Removing pharmacies from the network will lead to underutilization and, in many cases, closure of pharmacies in these areas, Qato said.
Maps help address unfair enforcement of policies and pharmacy reimbursement
Not only can this map reveal the country’s pharmacy desert, but it can also provide a framework for promoting accountability. This includes regulation of pharmacy benefit managers, which play an important role in low and unfair pharmacy reimbursement and pharmacy closures.

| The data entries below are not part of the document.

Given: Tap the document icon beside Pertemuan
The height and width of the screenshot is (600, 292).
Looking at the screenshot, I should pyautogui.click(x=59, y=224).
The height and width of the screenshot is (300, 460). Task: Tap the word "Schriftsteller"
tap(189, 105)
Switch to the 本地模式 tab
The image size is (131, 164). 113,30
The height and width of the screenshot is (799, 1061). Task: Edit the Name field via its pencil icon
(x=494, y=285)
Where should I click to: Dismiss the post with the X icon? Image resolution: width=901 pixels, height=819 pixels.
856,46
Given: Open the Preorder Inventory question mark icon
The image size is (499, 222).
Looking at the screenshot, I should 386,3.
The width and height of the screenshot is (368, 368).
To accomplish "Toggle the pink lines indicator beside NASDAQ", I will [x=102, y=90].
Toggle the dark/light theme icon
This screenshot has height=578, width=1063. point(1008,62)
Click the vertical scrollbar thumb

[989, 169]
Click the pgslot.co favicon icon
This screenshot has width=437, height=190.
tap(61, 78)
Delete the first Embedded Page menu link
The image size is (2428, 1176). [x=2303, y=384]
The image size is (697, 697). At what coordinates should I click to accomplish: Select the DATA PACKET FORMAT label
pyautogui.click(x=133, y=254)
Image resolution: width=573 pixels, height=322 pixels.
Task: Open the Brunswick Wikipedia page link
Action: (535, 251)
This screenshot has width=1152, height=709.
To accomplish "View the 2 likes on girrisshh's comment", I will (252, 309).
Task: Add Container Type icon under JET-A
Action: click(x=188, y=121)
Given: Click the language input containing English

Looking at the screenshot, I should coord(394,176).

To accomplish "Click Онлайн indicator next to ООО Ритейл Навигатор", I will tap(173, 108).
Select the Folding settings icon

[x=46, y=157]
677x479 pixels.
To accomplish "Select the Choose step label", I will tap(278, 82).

It is important to verify that your local pharmacy actually stocks essential medicines and provides the essential services they are authorized to provide.
Dima M. KatoUSC Schaefer Center
“In terms of the impartial implementation of federal and state policies, it is important to ensure that local pharmacies stock the medicines they actually need and provide the essential services they are authorized to provide. is,” said Qato.
For example, pharmacists in California and some other states can prescribe and dispense contraceptives and pre-exposure prophylaxis (PrEP) for HIV prevention, Qato said. All state pharmacies are also permitted to dispense buprenorphine or naloxone, an opioid overdose antidote, for the treatment of opioid use disorders.
Although pharmacists are licensed for these services, Qato explained that access remains a problem for those who do not receive them.
Mapping risks for people not taking drugs
Finally, mapping tools can also provide important insights into areas at risk of pharmacy desertification.
“My work in Chicago and elsewhere, including Los Angeles, has found that predominantly Black and Hispanic neighborhoods have fewer pharmacies and are more likely to experience closures. We give,” said Qato. “We found that people who filled prescriptions at pharmacies that were subsequently closed were more likely to discontinue their prescriptions.”
Vos said the mapping tool was developed with an easy-to-use Web GIS software design. The tool will be rolled out through training webinars for interested parties in the coming months.